### Records shown
^^^^^^^^

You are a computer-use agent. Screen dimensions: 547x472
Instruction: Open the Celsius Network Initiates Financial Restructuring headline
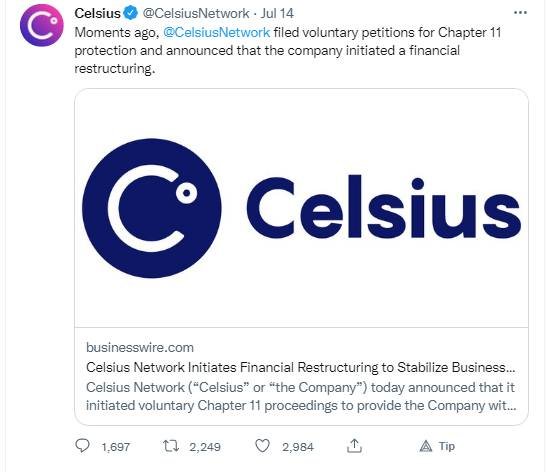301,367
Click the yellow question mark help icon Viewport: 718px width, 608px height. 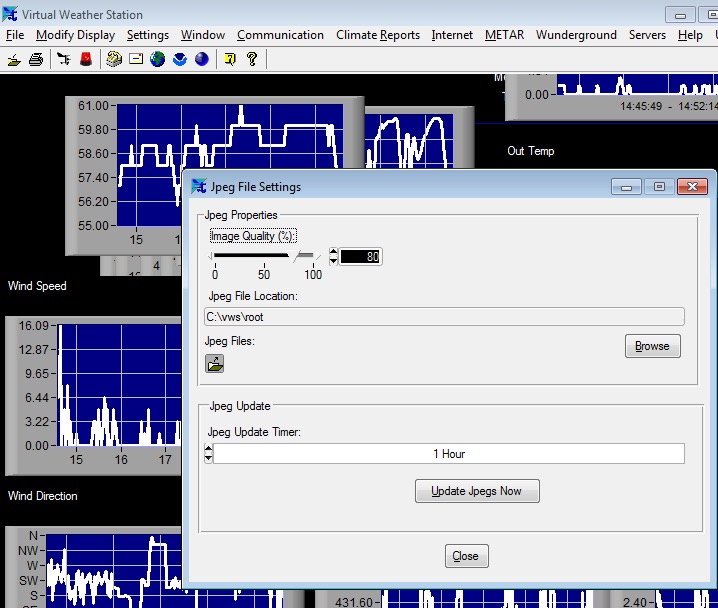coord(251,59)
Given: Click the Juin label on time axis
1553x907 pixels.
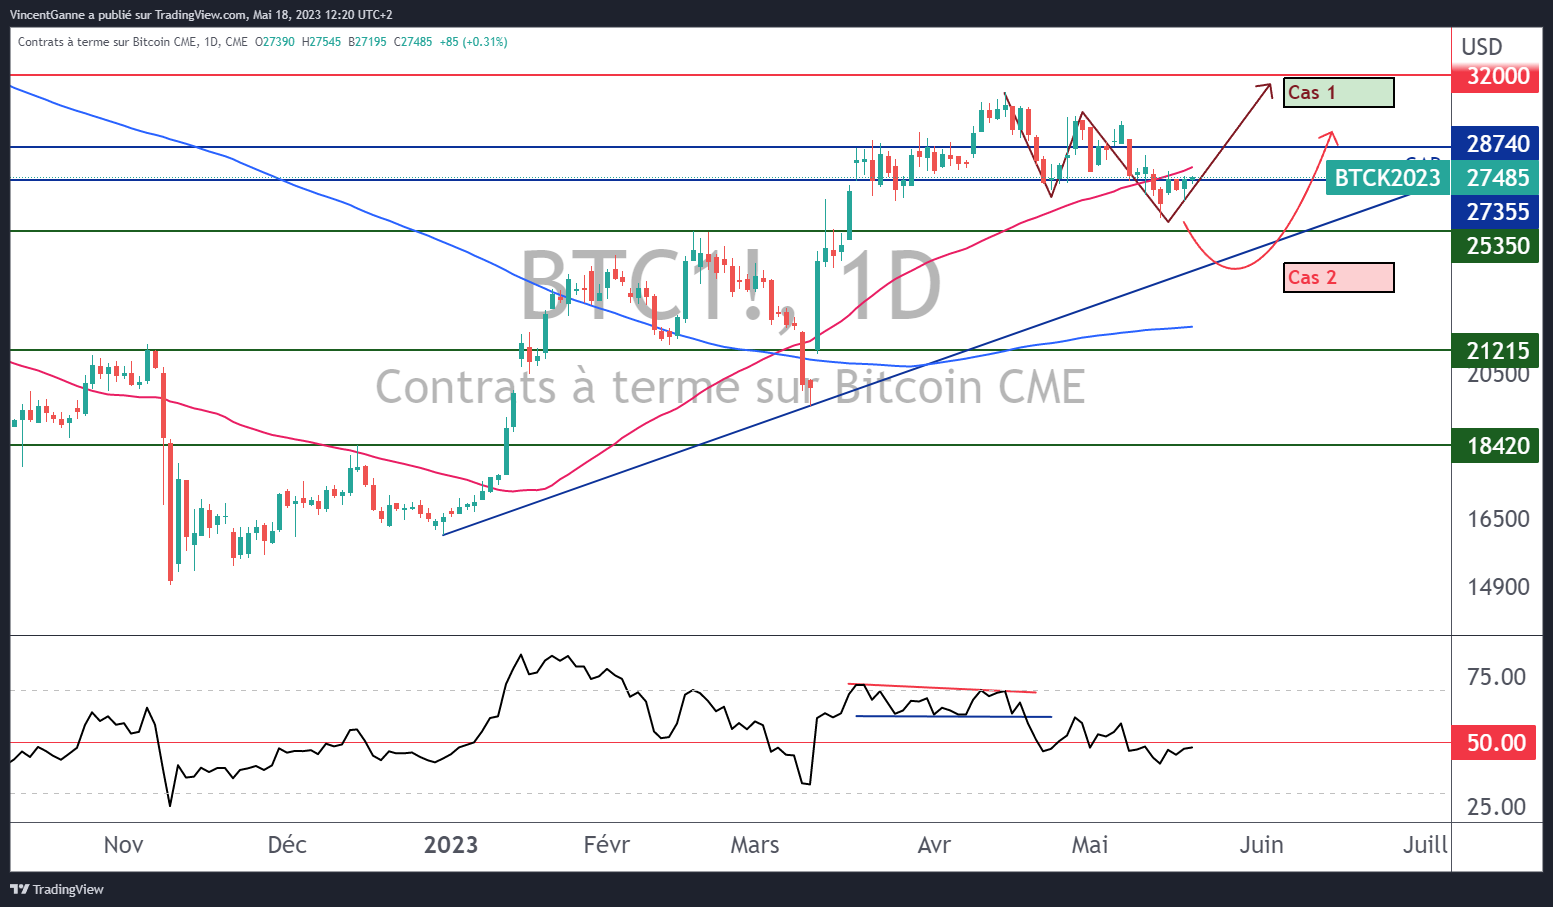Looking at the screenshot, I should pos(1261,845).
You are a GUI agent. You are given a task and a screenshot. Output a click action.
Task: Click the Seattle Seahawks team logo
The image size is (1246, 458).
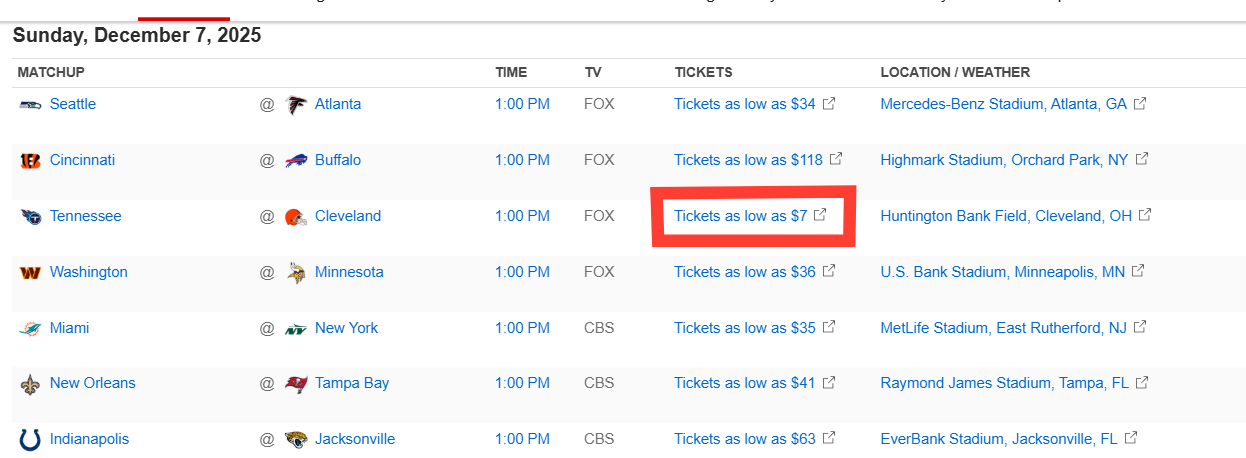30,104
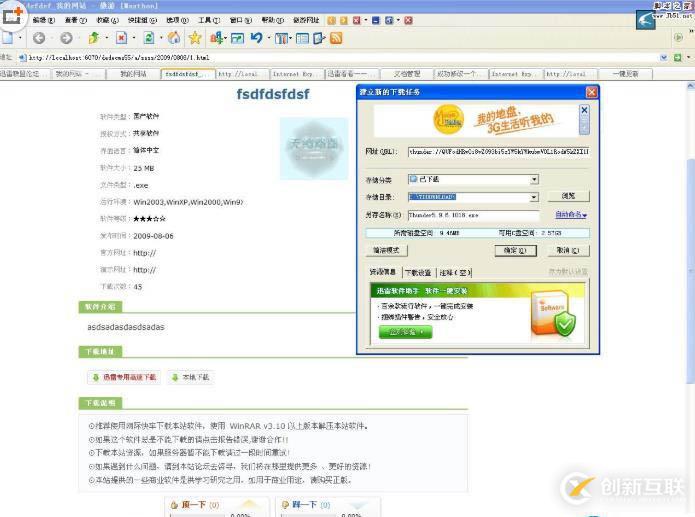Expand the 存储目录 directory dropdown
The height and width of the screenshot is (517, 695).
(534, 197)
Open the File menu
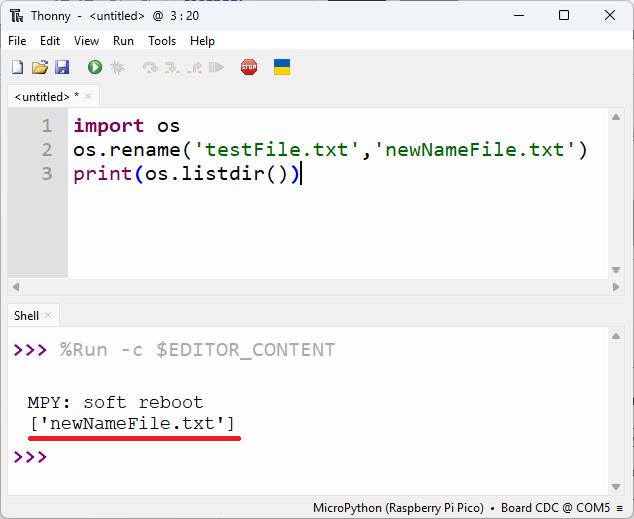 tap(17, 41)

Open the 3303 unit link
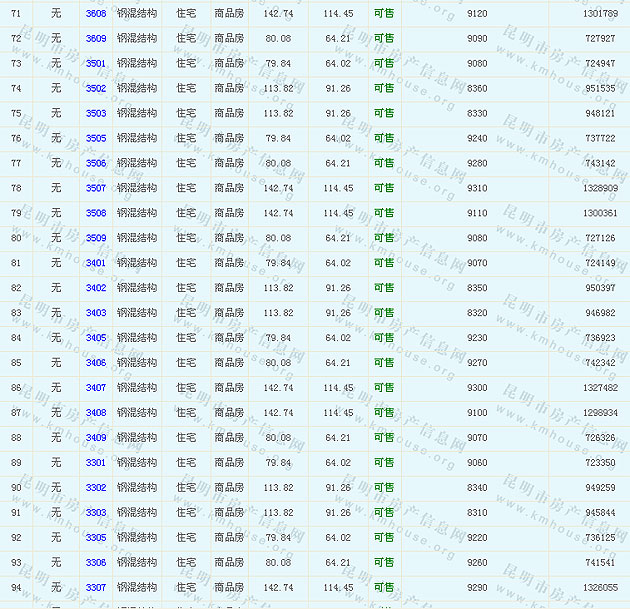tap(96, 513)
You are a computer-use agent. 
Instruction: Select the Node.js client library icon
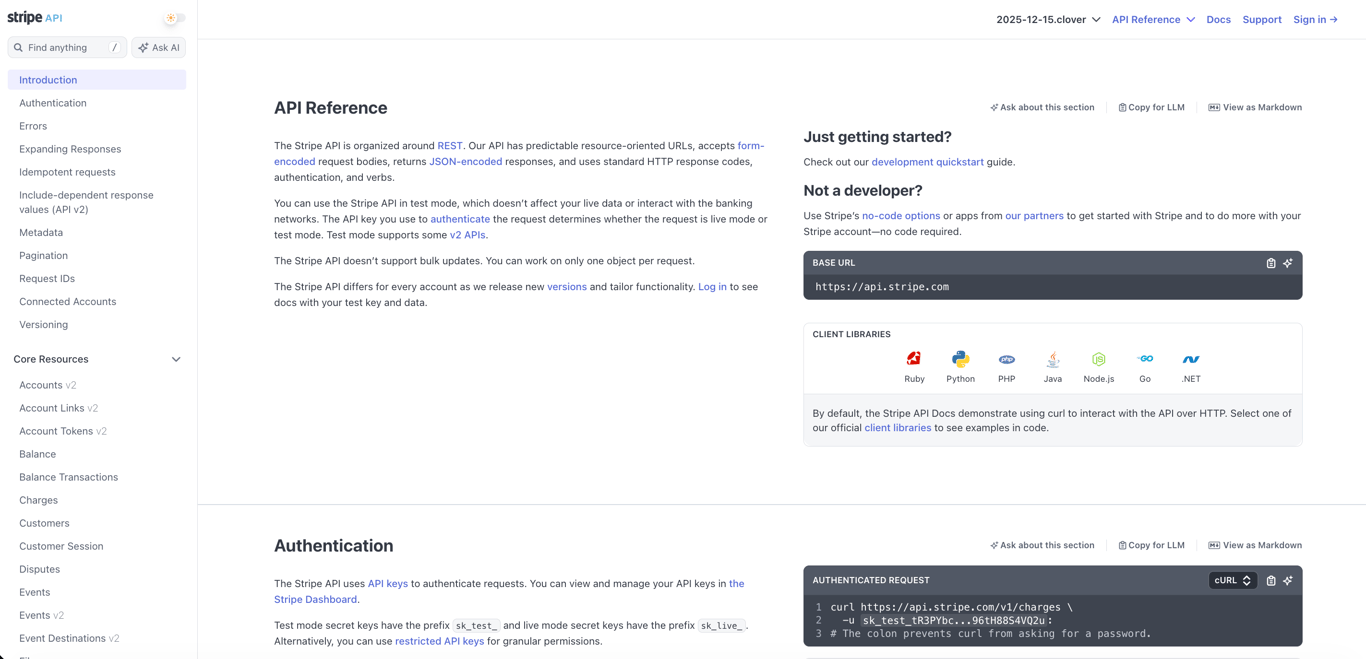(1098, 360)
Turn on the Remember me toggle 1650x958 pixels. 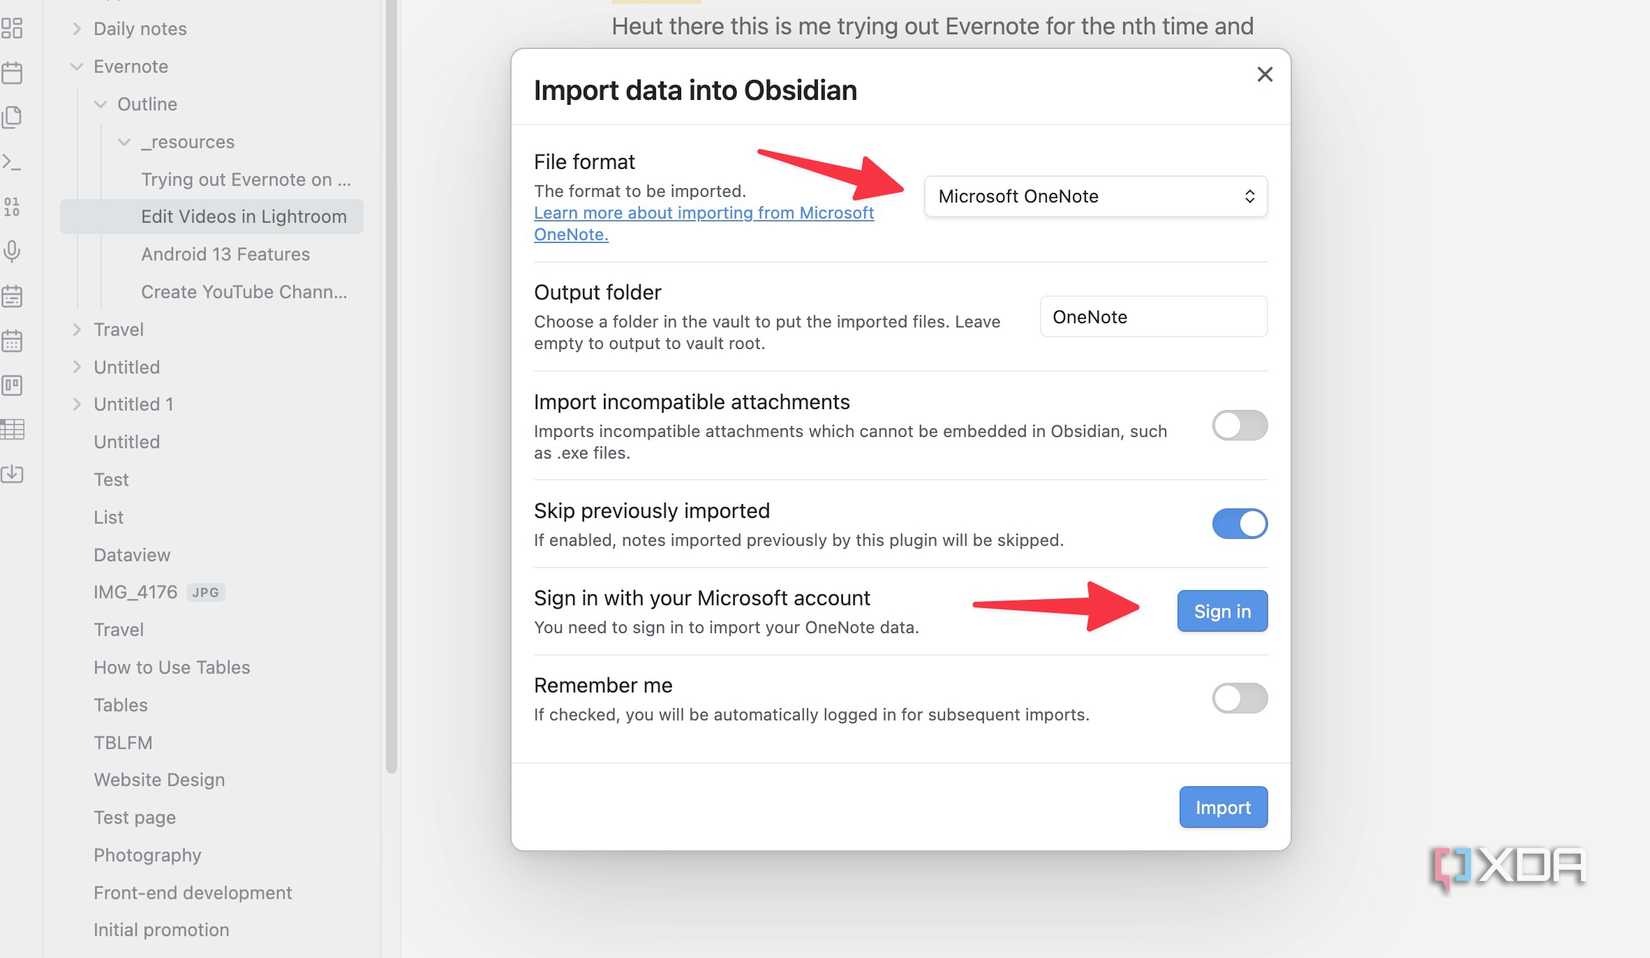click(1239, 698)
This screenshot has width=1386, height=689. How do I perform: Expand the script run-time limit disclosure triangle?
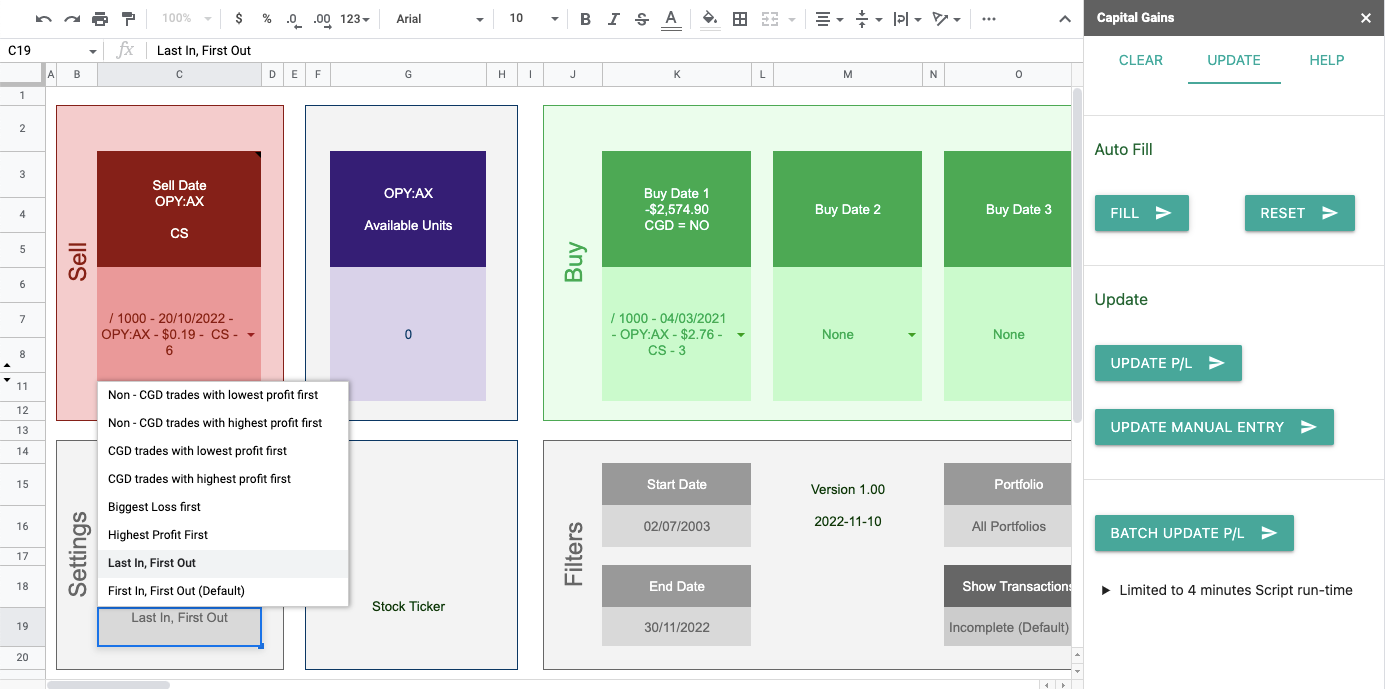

^^^^^^^^

### Task goal
Find and copy each line of the listing above that holds the word "time".

### Reply
Given: Click the Juin label on time axis
This screenshot has width=1386, height=689. How do I perform: Expand the script run-time limit disclosure triangle?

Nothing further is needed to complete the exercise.